▸ Material provided
-- start --

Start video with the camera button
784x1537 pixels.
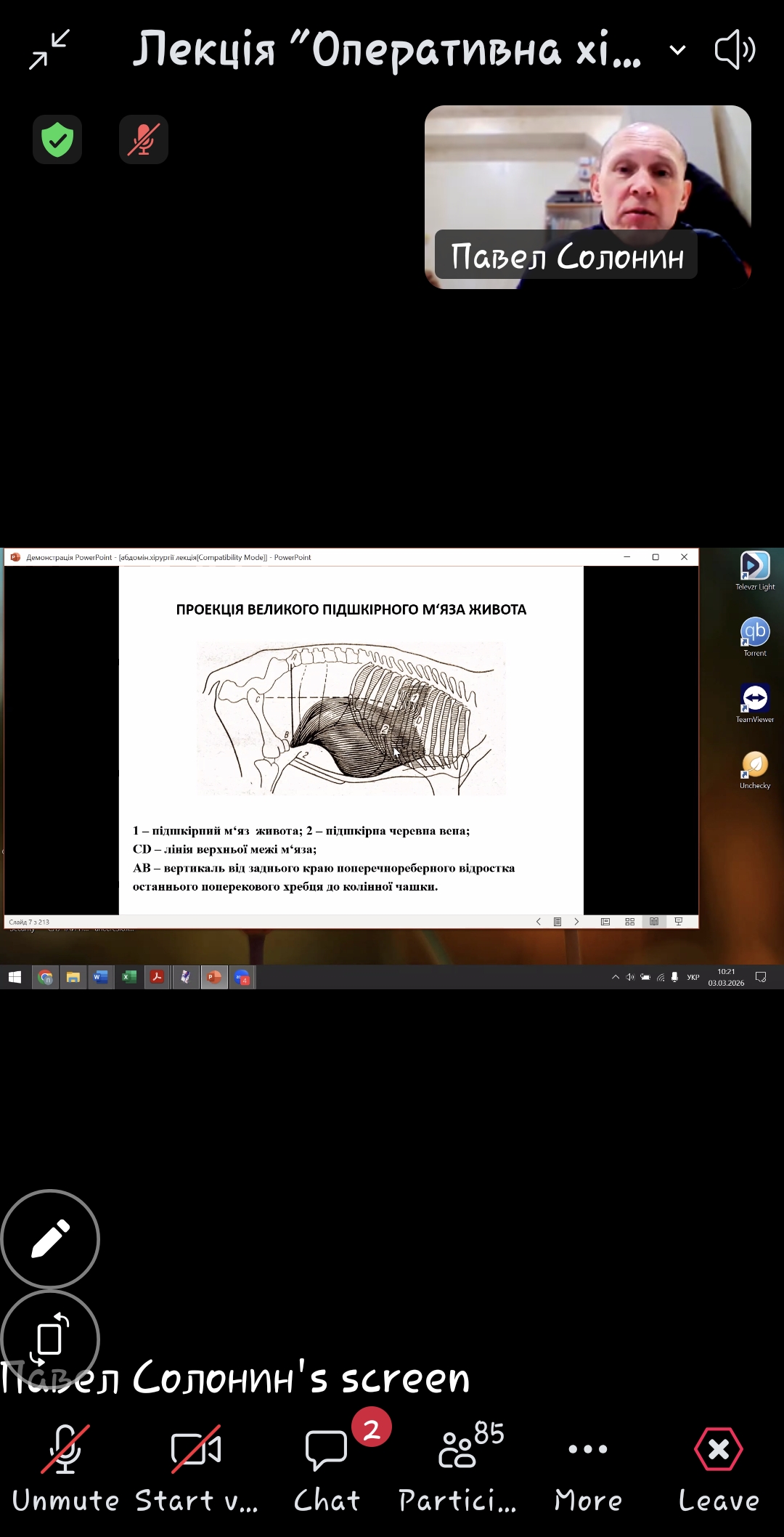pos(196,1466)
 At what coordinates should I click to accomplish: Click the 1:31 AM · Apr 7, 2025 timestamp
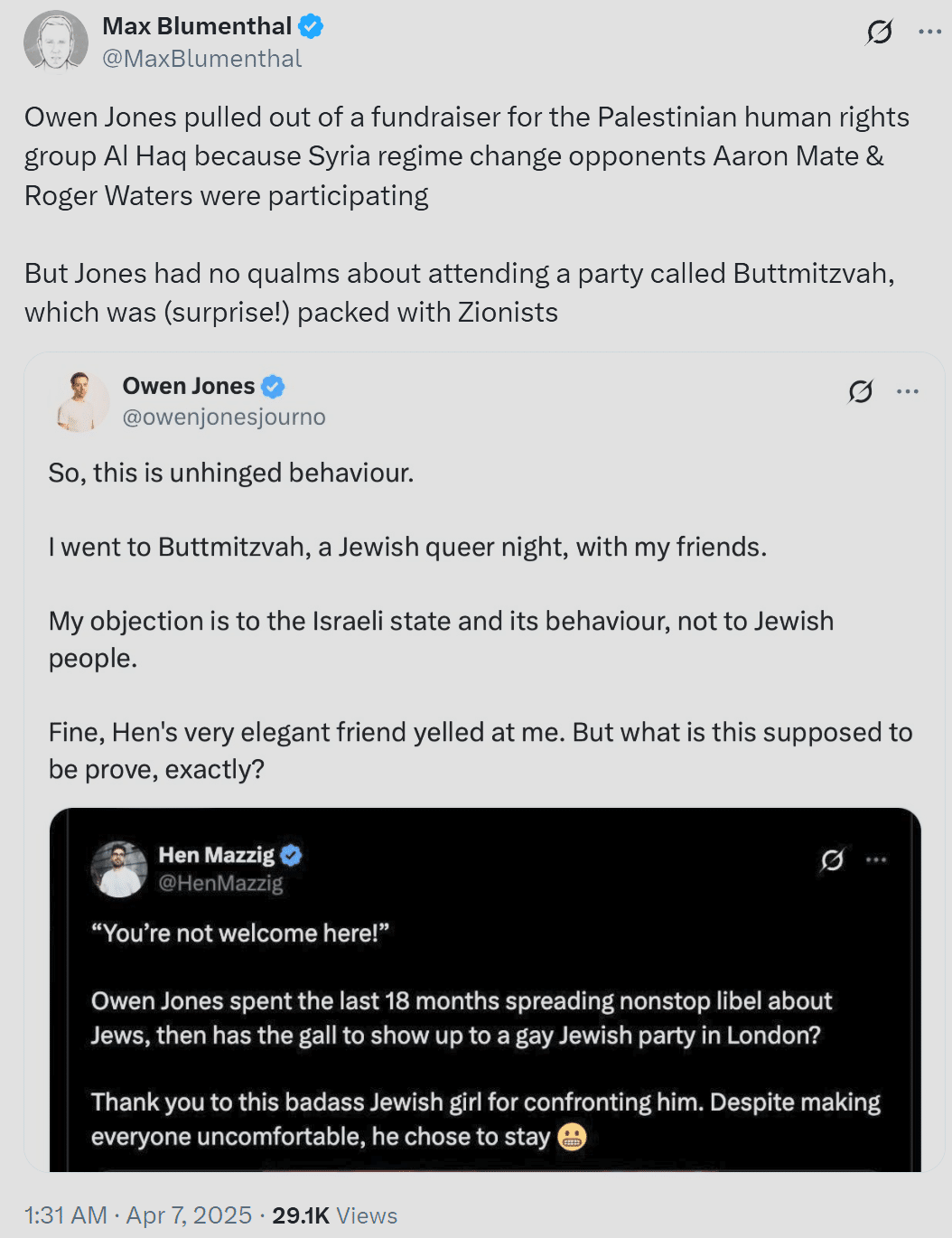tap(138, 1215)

-- end --

▸ Aim
Can you reproduce the records with "timestamp" replaced by "time stamp", keeping everything else unchanged and omitting the pictures?

▸ Exercise response
Start video with the camera button
784x1537 pixels.
pos(196,1466)
 At what coordinates should I click to accomplish: Click the 1:31 AM · Apr 7, 2025 time stamp
tap(138, 1215)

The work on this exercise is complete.